It was in the middle of their freshman year when the doctors diagnosed Allie with Leukemia. Everyone was shocked. Friends, family, classmates, even teachers. She spent the next nine or ten months of her life in and out of hospitals. Finally, she passed. Just two weeks before her sweet sixteen. And Amy was left behind, lost in a haze, trying to find her out with out her life-long best friend. Amy didn’t remember much about Allie’s last day. She only recalled being there as the monitor was turned off, the life support trickled out, and they pulled the covers over her head.

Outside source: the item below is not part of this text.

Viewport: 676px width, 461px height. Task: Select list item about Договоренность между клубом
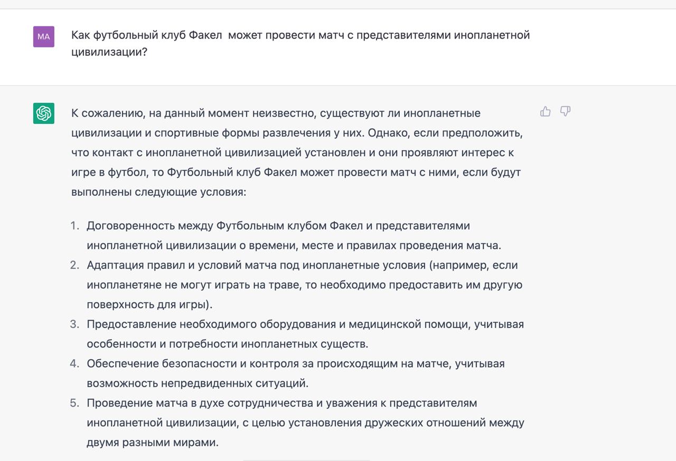coord(294,235)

“Amy,” Allie had said just moments before, “Promise me you’ll remember me even after I’m long gone. I’ll always remember you.” And, tears streaming down her checks, Amy replied to her last words by simply saying, “Of course I will, silly. But don’t think you’re leaving me any time soon. You’ve got a life to live.” The monitor started to beep, and Amy knew it was time. There was no more that could be done, no life-support or oxygen mask could help.

Now it was two years later. Amy was going to head off to college the next day, and she knew this was her final chance to say goodbye and pay tribute to her. Tears welled in her eyes and rolled down her check, just as they had the day Allie died.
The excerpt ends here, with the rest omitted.